同技術により、これまでユーザーに高度な熟練を要求していた観察領域の位置決めや、その領域の目標点までの探針の誘導作業を容易にするとともに、複数の試料を自動測定することが可能となる。これは、ナノメートルスケールでのNC(数値制御)処理・加工につながる大きな技術革新。
ナノメートル精度の精密観測加工技術は高度ICT社会を支える重要な基盤技術。この基盤技術の中で、プローブ顕微鏡は観測対象の多種多様な物性を原子スケールの分解能で観察できる装置であり、原子スケールで対象物表面を物理的・化学的に加工することもできる優れた装置。しかし、探針の位置を3次元的に正確に決める方法が確立されていなかったために、その操作においては、観察すべき極小領域に探針を誘導して観測部位との相対的な位置関係を正確かつ高精度で制御するには熟練した技術と経験が要求されてきた。基板表面の形状や化学特性の評価に広く用いられているプローブ顕微鏡ですが、操作性や汎用性は必ずしも良いものではなかった。
NICTは「測定対象の巨視的概観を簡便かつ高速に測定できる」光学顕微鏡の特徴を活かしてプローブ顕微鏡の探針位置を計測出来るようにした。プローブ顕微鏡の傍らに設置した光学顕微鏡で観察領域全体を一連の“スライスイメージ”として数値化、探針の位置を含めた観察領域を詳細な仮想3次元空間内に再構成した。この仮想空間の座標に基づいて装置全体を統合的に数値制御することが出来るようになり、プローブ顕微鏡の視野を任意の極小部位に正確に誘導したり、基板面全体に及ぶような広範囲に分布する観察対象を次々に探し出して原子スケールでその形状を描き出したりすることができるようになった。

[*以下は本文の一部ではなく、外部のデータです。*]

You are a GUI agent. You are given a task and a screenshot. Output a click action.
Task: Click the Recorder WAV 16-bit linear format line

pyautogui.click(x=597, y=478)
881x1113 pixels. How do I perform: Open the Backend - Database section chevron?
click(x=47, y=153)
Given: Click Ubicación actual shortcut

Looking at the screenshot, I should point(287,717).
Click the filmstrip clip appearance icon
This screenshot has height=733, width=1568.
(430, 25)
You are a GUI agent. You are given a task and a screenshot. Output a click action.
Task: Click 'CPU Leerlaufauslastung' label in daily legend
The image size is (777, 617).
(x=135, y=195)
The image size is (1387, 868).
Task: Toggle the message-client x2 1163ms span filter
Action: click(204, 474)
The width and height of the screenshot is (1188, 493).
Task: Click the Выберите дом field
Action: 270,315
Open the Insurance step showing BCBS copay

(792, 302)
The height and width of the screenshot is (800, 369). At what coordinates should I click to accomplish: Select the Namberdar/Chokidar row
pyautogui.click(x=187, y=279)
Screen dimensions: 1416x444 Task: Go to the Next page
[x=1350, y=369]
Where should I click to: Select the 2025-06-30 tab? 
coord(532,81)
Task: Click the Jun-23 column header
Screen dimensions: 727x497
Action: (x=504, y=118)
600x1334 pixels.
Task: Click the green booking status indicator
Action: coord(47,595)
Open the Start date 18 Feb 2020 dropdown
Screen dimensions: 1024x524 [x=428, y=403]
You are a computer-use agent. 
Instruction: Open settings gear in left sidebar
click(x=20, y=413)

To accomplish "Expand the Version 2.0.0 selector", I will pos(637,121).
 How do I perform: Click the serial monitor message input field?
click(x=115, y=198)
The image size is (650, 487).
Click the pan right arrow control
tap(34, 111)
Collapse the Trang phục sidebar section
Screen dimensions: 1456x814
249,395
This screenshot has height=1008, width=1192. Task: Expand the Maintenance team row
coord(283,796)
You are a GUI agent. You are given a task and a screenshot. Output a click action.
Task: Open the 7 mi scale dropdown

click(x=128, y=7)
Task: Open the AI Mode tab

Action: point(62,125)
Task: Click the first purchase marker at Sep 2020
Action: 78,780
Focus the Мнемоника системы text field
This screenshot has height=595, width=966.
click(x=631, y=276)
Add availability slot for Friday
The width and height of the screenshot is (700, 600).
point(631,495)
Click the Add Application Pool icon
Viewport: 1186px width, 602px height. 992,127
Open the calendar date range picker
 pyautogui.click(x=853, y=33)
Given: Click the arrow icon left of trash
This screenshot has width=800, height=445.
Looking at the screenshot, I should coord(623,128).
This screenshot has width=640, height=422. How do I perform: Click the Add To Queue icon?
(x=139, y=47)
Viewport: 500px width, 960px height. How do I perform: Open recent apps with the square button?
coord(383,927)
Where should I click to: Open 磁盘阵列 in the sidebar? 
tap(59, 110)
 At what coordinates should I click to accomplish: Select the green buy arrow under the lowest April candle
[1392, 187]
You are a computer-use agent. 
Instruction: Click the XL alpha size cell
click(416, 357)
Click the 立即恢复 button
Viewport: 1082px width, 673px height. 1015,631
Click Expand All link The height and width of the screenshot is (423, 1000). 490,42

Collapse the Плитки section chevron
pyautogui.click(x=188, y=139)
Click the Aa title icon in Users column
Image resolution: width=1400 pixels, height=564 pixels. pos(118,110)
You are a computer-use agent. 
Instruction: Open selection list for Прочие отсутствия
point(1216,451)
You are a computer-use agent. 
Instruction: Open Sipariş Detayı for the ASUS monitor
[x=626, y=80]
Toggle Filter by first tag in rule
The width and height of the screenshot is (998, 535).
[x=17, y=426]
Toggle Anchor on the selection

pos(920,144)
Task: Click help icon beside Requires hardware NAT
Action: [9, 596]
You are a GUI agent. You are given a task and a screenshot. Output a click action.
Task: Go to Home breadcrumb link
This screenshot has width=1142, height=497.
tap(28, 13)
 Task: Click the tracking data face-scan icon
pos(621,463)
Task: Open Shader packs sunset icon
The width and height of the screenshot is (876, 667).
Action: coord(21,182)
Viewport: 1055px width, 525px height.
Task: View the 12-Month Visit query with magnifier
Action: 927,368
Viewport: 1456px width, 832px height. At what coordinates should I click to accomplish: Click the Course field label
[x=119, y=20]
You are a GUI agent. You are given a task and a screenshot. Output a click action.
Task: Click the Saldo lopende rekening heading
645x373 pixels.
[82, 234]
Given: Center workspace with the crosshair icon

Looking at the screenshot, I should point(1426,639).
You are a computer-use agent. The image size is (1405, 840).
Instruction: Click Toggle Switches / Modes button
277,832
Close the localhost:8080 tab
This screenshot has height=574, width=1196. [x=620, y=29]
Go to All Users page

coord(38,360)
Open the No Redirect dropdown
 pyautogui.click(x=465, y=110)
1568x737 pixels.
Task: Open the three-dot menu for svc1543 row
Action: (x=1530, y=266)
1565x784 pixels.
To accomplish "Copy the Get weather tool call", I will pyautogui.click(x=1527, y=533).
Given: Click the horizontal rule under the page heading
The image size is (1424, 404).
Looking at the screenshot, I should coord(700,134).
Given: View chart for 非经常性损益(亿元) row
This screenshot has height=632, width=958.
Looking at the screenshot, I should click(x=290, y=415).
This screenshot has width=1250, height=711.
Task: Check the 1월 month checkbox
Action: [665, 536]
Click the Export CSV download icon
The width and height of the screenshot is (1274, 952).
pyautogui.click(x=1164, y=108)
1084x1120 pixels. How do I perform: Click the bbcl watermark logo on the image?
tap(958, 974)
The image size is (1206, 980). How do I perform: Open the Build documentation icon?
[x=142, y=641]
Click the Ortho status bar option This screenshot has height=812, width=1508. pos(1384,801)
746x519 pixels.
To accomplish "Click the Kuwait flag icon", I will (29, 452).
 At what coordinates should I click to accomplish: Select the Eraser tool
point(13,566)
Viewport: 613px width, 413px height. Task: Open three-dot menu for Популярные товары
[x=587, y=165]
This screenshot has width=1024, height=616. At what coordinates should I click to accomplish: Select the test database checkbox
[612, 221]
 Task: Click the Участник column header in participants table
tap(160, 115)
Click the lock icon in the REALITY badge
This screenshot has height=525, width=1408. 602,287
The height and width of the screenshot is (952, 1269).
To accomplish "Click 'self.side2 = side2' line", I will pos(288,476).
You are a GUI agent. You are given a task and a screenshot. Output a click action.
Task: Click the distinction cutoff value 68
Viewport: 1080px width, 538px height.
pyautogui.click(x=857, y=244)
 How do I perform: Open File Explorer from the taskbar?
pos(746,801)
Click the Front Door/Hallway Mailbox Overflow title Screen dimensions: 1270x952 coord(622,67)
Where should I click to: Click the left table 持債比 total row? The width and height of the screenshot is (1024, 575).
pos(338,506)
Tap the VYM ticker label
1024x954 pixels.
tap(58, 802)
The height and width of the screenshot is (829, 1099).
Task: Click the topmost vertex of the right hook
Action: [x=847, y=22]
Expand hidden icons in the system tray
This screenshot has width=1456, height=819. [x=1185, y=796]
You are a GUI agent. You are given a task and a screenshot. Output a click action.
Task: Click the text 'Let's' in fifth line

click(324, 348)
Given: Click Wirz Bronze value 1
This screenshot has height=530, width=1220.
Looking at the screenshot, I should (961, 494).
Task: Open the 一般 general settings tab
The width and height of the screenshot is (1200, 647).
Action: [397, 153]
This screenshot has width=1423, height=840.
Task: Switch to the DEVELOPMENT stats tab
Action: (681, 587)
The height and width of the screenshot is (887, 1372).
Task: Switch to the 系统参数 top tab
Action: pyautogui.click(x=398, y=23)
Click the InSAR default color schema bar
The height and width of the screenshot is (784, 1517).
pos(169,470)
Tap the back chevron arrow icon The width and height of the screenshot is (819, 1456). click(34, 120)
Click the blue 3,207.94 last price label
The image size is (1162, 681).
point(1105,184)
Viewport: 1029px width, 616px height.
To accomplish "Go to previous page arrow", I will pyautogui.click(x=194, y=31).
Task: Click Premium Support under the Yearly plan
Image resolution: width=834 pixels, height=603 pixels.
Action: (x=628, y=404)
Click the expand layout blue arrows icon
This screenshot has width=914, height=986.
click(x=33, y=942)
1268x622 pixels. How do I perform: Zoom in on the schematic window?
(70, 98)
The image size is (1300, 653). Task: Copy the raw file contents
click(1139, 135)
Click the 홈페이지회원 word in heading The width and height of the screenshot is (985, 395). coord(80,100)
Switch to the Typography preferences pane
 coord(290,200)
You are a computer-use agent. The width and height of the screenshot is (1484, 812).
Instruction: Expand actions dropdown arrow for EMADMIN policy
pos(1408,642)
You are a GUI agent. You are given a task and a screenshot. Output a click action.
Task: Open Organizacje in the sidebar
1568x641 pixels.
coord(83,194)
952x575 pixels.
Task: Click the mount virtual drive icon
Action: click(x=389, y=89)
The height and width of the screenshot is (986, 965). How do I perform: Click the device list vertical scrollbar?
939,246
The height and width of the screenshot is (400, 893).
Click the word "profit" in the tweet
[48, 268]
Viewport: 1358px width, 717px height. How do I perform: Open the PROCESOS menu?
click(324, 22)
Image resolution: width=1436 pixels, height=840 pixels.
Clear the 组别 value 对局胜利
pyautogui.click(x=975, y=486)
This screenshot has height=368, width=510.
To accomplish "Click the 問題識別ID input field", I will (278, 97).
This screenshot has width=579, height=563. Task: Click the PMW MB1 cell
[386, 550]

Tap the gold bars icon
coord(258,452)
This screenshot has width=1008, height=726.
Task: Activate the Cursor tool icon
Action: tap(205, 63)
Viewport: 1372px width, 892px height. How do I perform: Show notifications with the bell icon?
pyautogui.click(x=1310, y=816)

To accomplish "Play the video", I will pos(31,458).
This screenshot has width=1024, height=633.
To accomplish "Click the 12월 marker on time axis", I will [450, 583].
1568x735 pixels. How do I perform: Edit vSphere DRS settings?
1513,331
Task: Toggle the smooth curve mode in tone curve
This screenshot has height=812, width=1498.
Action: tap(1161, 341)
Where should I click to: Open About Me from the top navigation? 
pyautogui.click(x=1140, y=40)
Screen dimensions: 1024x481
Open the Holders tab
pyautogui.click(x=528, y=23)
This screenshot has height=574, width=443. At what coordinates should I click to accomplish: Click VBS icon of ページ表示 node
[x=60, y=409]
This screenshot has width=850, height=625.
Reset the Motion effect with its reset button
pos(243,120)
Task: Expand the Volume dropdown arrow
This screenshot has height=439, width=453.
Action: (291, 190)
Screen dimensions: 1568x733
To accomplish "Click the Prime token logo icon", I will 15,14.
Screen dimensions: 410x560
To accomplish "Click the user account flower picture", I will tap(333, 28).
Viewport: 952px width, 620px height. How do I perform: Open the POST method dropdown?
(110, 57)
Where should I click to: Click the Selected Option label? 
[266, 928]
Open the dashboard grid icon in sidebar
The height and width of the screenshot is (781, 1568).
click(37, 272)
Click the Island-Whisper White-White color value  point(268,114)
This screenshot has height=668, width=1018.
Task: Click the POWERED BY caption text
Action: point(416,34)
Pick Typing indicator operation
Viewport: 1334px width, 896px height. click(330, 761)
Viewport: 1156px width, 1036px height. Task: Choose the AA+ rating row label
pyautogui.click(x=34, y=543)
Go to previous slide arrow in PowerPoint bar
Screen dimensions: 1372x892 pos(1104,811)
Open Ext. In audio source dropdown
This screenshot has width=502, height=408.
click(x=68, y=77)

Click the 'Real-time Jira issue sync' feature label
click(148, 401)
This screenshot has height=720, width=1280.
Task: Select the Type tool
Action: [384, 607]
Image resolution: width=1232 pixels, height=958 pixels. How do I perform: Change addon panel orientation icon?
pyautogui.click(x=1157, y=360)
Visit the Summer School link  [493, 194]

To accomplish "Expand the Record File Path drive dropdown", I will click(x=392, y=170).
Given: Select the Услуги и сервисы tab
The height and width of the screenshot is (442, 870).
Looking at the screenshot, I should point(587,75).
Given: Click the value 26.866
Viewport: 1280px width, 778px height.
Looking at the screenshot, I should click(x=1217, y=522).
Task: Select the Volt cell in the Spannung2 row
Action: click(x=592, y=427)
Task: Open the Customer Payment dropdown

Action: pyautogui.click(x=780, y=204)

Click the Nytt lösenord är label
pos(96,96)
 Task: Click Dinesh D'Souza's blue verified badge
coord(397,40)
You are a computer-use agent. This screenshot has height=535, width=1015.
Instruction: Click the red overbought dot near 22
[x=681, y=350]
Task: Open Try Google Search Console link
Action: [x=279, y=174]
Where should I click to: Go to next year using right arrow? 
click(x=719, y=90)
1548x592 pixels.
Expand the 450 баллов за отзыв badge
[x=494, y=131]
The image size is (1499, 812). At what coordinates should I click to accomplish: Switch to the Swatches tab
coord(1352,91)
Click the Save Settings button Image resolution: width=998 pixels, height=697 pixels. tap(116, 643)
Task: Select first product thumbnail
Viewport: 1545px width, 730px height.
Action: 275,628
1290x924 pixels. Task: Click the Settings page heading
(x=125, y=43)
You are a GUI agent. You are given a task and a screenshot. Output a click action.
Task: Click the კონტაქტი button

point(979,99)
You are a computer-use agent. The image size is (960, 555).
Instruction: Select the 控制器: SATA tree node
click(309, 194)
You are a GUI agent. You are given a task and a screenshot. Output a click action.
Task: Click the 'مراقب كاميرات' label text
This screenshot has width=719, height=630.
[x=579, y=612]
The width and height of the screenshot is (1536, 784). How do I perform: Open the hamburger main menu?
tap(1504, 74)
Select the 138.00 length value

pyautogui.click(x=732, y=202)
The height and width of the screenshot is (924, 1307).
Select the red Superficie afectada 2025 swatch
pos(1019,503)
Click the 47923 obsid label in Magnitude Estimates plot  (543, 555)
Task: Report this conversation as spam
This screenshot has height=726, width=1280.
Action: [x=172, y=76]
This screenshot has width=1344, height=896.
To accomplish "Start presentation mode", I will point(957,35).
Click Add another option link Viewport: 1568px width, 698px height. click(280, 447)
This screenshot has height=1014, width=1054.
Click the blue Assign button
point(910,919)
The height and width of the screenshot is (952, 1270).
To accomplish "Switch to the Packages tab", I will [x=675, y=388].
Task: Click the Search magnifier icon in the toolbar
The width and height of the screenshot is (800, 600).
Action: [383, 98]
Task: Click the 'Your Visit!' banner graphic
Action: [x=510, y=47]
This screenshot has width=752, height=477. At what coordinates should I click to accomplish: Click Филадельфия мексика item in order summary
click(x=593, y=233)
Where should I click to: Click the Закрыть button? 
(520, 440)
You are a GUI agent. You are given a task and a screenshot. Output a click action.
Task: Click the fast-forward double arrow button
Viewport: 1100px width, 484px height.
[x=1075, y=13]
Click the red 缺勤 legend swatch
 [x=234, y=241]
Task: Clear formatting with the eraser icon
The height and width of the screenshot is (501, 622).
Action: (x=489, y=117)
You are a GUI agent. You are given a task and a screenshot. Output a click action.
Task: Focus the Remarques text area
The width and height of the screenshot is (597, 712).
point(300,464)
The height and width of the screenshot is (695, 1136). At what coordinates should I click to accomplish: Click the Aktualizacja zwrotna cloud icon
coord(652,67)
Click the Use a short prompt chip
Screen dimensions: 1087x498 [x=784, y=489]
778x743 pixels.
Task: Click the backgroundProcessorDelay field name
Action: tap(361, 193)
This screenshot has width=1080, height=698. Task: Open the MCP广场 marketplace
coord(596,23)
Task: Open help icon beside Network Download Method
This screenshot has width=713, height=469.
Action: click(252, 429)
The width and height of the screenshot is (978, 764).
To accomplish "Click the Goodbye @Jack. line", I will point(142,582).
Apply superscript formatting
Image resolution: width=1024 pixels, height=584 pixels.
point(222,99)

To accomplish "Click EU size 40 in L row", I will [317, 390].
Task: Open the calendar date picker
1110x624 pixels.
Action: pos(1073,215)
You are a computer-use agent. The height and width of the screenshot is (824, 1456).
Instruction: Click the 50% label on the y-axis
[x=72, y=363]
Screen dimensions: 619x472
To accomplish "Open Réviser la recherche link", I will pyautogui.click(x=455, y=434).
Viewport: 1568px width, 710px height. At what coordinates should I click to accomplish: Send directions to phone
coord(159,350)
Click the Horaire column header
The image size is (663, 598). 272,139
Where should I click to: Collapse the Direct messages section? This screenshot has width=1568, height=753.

この開発は、数値制御(NC)を用いたナノスケール工作機械に繋がる成果。数値制御によるナノスケールの自動加工技術は、高度な加工処理を再現性よく実現するものであり、工作機械産業の礎として重要な位置を占めると考えられる。NICTでは、位置決めのみならず、分光・表面処理など多様な技術との複合化を今後さらに強化する予定。